“It was too small for its own good”: Michael Caine names his most overlooked movie

With a career spanning more than 70 years that was packed full of stone-cold classics, cult favourites, box office blockbusters, and the occasional disaster, it takes a truly dedicated fan of Michael Caine to be eminently familiar with every single entry in his storied filmography.

There are well over 100 of them, and while everybody knows the likes of The Ipcress File, Zulu, Get Carter, The Italian Job, Alfie, and many more, the actor would be the first to admit that he made plenty of forgettable features during the several downturns he experienced during his career.

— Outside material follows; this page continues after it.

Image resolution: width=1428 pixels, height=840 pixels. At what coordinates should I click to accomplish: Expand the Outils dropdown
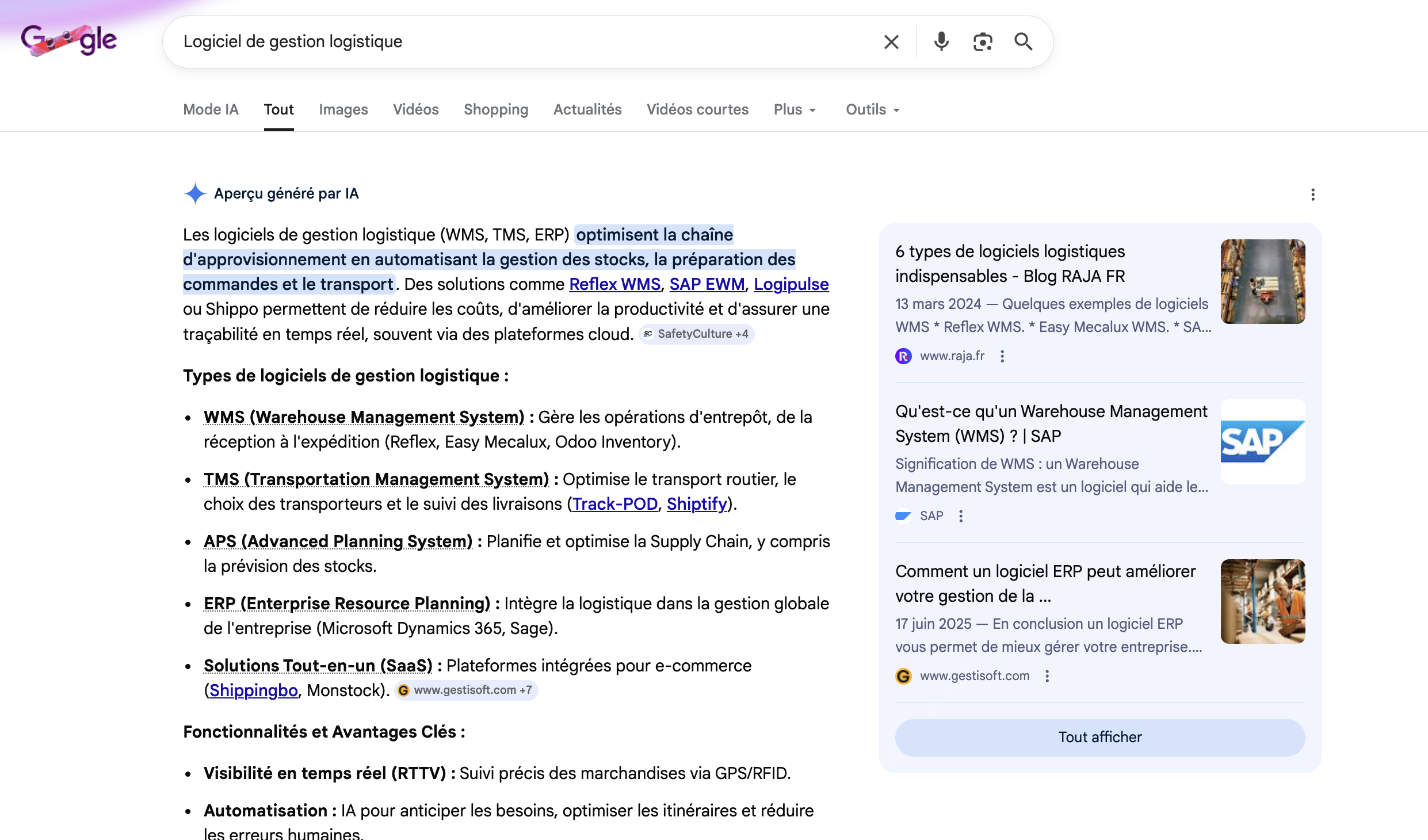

Of course, he was too good to be consigned to irrelevancy. Caine overcame being written off more than once to settle comfortably into his groove as a legendary character actor, and he occupied that position for the final two decades of his professional life before calling it quits after the release of 2023’s The Great Escaper.

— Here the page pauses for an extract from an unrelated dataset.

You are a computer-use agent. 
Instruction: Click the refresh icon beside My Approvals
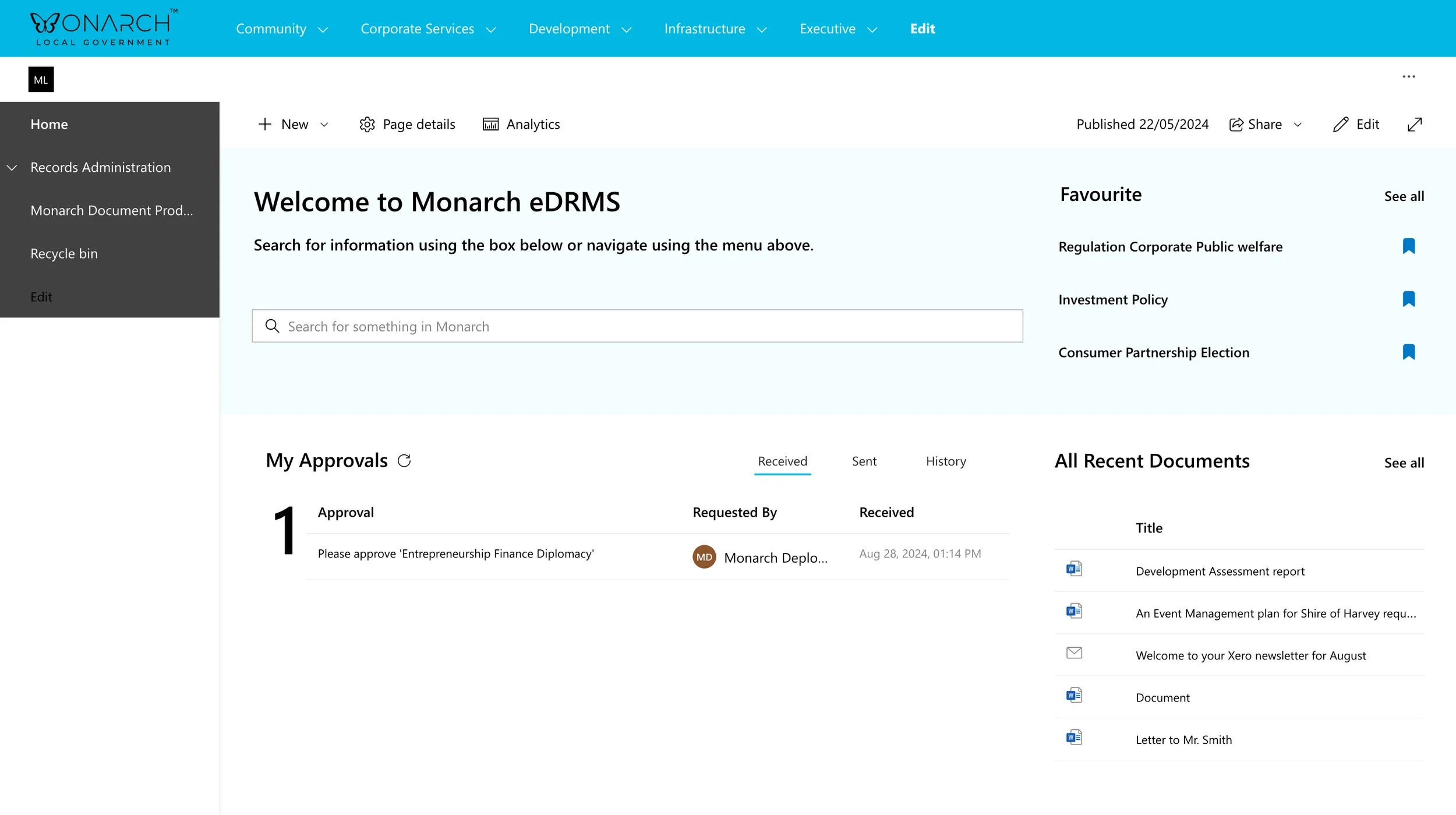point(404,461)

On a personal level, the most difficult period he had to endure unfolded between the late 1980s and early 1990s. Choice roles became so few and far between that Caine contemplated retirement in favour of continuing his sideline as a restauranteur. Thankfully, a timely intervention from Jack Nicholson stopped it from happening and gave rise to a sensational second wind.

That was the time when Caine found himself slumming it in awful Steven Seagal flicks and made-for-TV sequels he was starring in solely for the money, so it would make sense that those wilderness years gave rise to a film the man himself lamented as the most overlooked he’d ever made.

Jan Egleson’s black comedy A Shock to the System was released in January 1990 and promptly bombed after barely recouping a third of its budget at the box office. That wasn’t a reflection on his performance, with Caine excellent as an advertising executive pushed out of power by the next generation, who then becomes inspired to seek revenge on everyone who’s ever wronged him after he kills a homeless man and gets away scot-free.

It’s a deliciously dark and subversive tale about ego, vanity, and accountability, leaving Caine crushingly disappointed that nowhere near enough people saw it. “That was a lovely little film, but it was too small for its own good, really,” he told Alex Simon. “It got lost. It was the sort of film, were it made today, would be great as a film for HBO or something. But at the time, it just got lost in the system, no pun intended.”

Caine’s star power was firmly on the wane by the turn of the ’90s, and audiences simply weren’t interested in showing up in their numbers to catch his latest outing, no matter how well-received his work was. That doesn’t obscure the fact that A Shock to the System is inarguably one of his most underrated efforts, something the two-time Academy Award winner wholeheartedly agrees with.